De nada adianta um processo de orientação de coleta seletiva se as etapas posteriores – recebimento, limpeza, processamento e reciclagem – não existirem. Isso precisa avançar no mesmo nível da prática de separar o lixo.
O professor destaca, porém, o potencial transformador que a coleta seletiva e a reciclagem têm. “Ambas reduzem a pressão sobre a base de recursos naturais, valorizam o resíduo da forma que ele merece, diminuem o desperdício e agregam uma variável social muito importante, que envolve o trabalho de catadores”, cita.
Outro aspecto reforçado por Gemmelle como essencial é o saneamento básico em si. “Muitas questões relacionadas à saúde pública são evitadas a partir do gerenciamento adequado dos resíduos. Parte do que é disposto em lixões e aterros sanitários traz riscos de poluição ao solo, água, ar e, nos lixões, arrisca a saúde dos trabalhadores.”
Iniciativas como o Re-ciclo, a criação dos Ecopontos, a atualização da legislação municipal sobre resíduos sólidos e a intensificação da fiscalização de pontos irregulares são, para o especialista, passos largos de Fortaleza em direção a uma limpeza urbana mais concreta e eficaz.
“A iniciativa do Re-ciclo, por exemplo, tem um impacto significativo sobre a vida das pessoas que lidam diretamente com resíduos, tão deixadas de lado por tanto tempo.

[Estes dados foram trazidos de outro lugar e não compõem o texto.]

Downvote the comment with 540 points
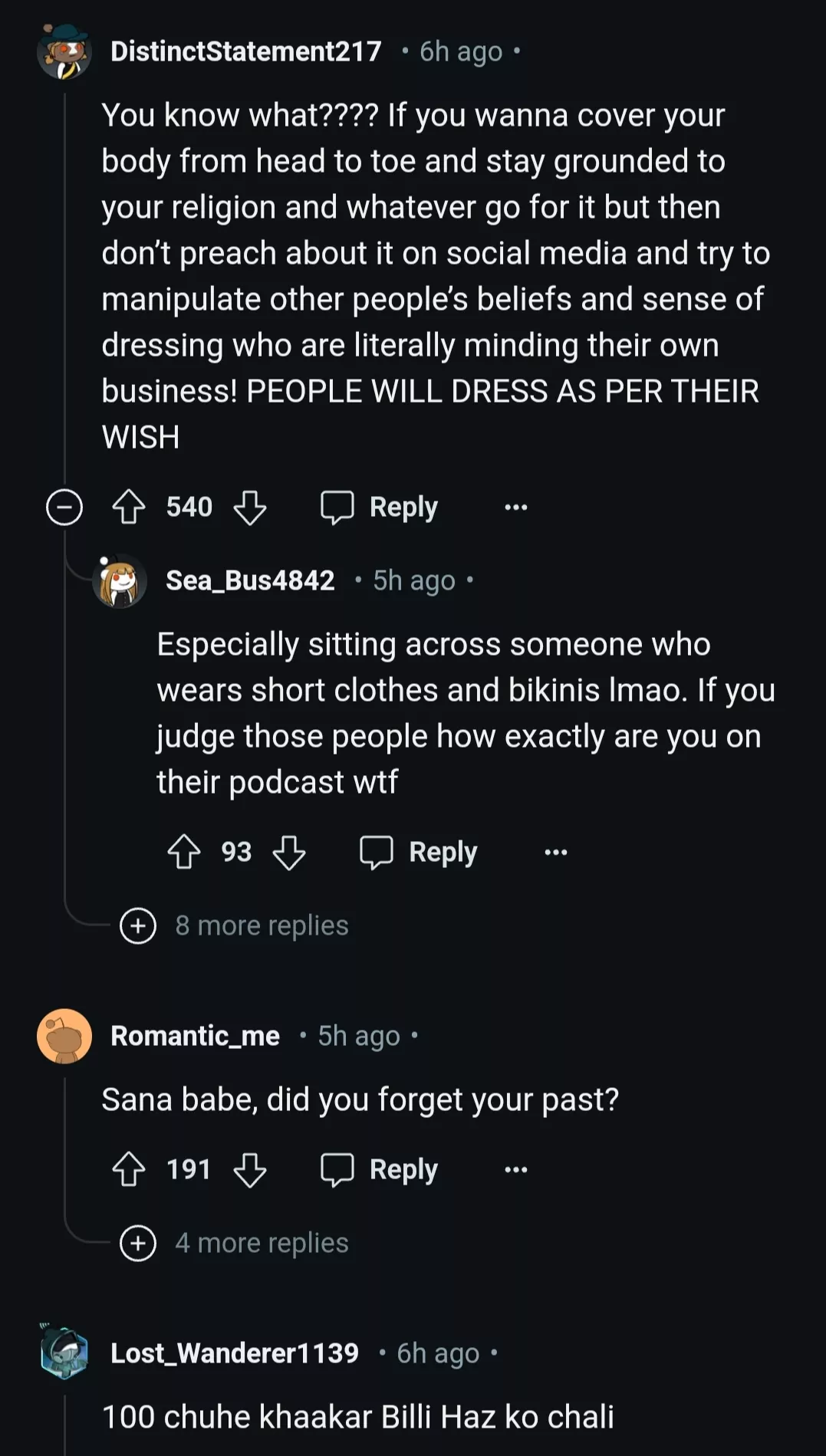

Eles tendem a notar melhorias na ergonomia, redução de doenças, aumento de produtividade, e a deixar a cidade com aspectos ecológico e ambiental mais amplos”, frisa Gemmelle.
O próprio veículo de coleta também é um instrumento de educação, porque as pessoas veem, param, conversam com o catador, isso começa a trazer uma nova simbologia e cultura.

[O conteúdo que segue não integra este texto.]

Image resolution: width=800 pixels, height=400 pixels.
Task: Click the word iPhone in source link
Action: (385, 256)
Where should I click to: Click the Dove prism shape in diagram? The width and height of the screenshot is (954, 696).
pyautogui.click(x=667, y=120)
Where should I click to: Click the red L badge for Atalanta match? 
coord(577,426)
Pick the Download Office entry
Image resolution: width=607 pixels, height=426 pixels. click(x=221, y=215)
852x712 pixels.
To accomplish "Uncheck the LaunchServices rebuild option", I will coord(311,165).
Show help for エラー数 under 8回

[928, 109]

O desafio citado pelo especialista é, inclusive, reconhecido pela própria gestão: ampliar o número de trabalhadores contemplados pelos triciclos e por toda a estrutura proporcionada pelo Re-ciclo. Quem já pedala por uma cidade mais limpa compartilha do pensamento.
“Ontem, eu tava passando e um rapaz me parou, perguntou como podia entrar em contato e agendar a coleta. É preciso colocar mais bicicletas rodando. Nós somos os primeiros, somos a visão do próximo Ecoponto, do próximo local que vem. Somos o olho, o futuro”, orgulha-se Rafael, minutos antes de se perder da nossa vista pelas ciclofaixas da cidade.

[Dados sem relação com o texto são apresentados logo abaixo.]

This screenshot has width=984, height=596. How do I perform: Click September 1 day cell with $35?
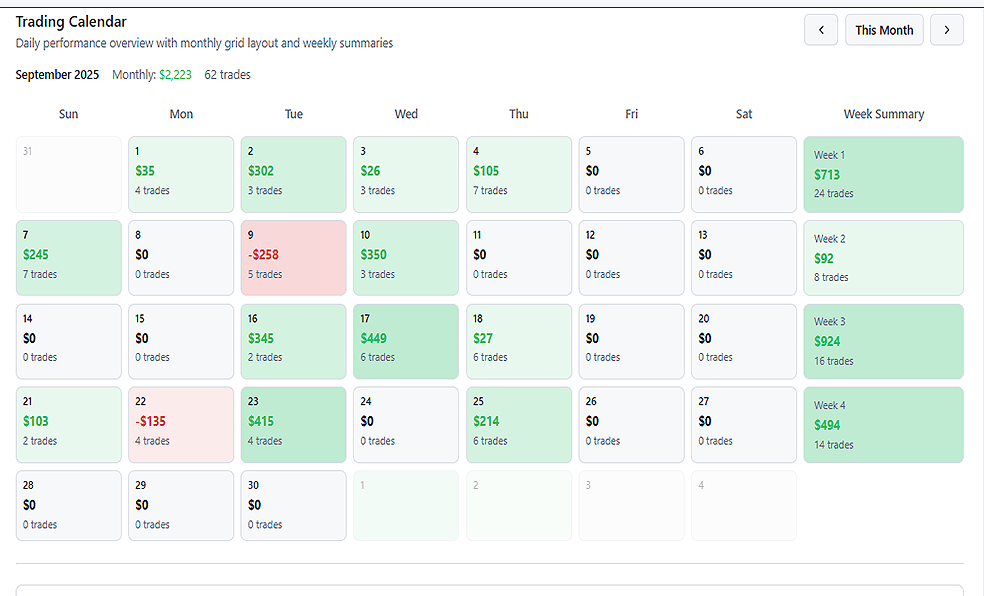181,175
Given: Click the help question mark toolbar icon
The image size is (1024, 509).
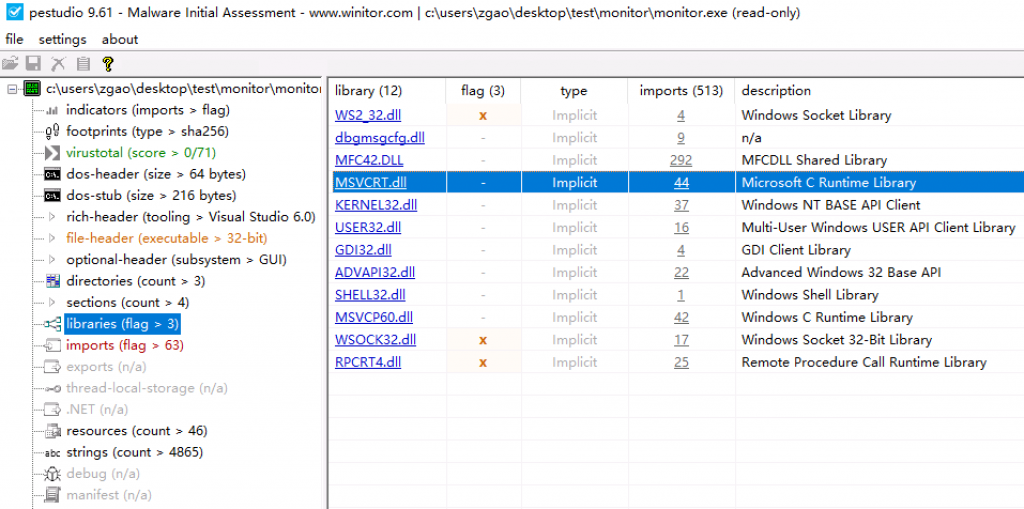Looking at the screenshot, I should coord(108,64).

Passo a passo para chamar o Re-ciclo
- Acesse o site do Re-ciclo;
- Clique em "Quero reciclar";
- Leia e aceite os termos do site;
- Informe nome, telefone e e-mail;
- Diga em que bairro o lixo será recolhido;
- Informe endereço e ponto de referência;
- Escolha com que frequência deseja a coleta e agende.
Caminho do lixo pós-coleta
- O Re-ciclo recebe os agendamentos e monta as rotas de coleta;
- Catadores buscam os resíduos porta a porta, nos triciclos;
- O material é encaminhado ao ecoponto vinculado e direcionado às associações de catadores;
- Tudo é direcionado às indústrias de reciclagem.